Third way thinking also holds promise in helping us move beyond stalemates… Some of us just want to get on with living the faith regardless of the categories. Believers who’ve stopped using the left/right compass are finding new directions.

The examples Hall gives of third way people are Rick Warren and N.T. Wright. They are honorable Christian leaders, but I don’t see anything breathtakingly new in them.  They’re evangelicals who have embraced elements of a liberal social agenda, in the style of William Wilberforce.  They’ve moved to the edge of the village — they don’t live in a magical ‘third way’ camp between the villages.

The idea of third way thinking appeals to me.  I often see fragments of truth on both sides of an issue.  But I wonder if the third way is an illusion, like water on the road that disappears the closer you come.  Third way thinking does offer freedom from categories and labels.  But its chief problem is that I know more of what I am not than what I am.  It doesn’t answer the ‘who am I?” question.

Stumbling On

A local minister’s wife left him last year.  He recently resigned his small country church, moved to another state and left behind his library — which implies he’s left the ministry too.  His books ended up at a religious bookstore, where I found them, and this is how a fifty-year-old copy of Paul Tillich’s classic Dynamics of Faith ended up in my possession.  In an odd way, I’ve benefited from another man’s crisis of faith.

Which is strangely appropriate since I have my own on and off crisis of faith.  Perhaps crisis is too dramatic a word.  Call it a low-grade fever.  God is remote, even absent.  I was at a park last week, sitting at a picnic shelter and whining about these things to the Absent One, when a thought came into mind to read Tillich’s book.  (I read a few of his sermons years ago but nothing since.)

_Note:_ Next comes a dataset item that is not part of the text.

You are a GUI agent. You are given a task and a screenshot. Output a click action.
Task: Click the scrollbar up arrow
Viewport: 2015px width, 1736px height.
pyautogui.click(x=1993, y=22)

Reading Dynamics of Faith has given me no dynamic breakthrough, but it has helped in a few ways.  Tillich says doubt and uncertainty are built into the structure of faith — since faith apprehends the ultimate, and the human person having faith is anything but ultimate.  This is useful.  As is his discussion of the different types of faith: sacramental, mystical, and moral.  And this is a good quote: “One is ultimately concerned only about something to which one essentially belongs and from which one is existentially separated.”  Existential separation — that’s an apt diagnosis for God’s absence.

The absence isn’t continual, of course.  There are days when the mist lies low on the ground, and every leaf is lit up with the goodness of God.  I joy in those days and remember them with the fever returns.

Tillich is a seminal thinker, but his thinking feels too abstract to me.  It troubled me when he reduced religion to myth and symbol, mere clothing for the ultimate.  When Jesus said ‘something greater than the temple is here,’ he was claiming to be more than a symbol.  So this book doesn’t provide what I’m seeking, but it does offer a window into Protestant liberalism in the middle of the last century.

So I continue stumbling on, walking along in my own little ‘cloud of unknowing.’  Maybe in the end that’s what it means to ‘walk by faith, not by sight.’

Plain Donuts and Toast

At the donut shop, the woman behind the counter was amused because someone had asked for “a plain donut with chocolate frosting on it.”  Once the chocolate is on it, she noted, it’s not a plain donut anymore.

Also, Kathleen Norris’s husband David Dwyer, when he accompanied her on her teaching trips in small Dakota towns, noted at a restaurant that the only thing a patron could order that didn’t come with toast was toast.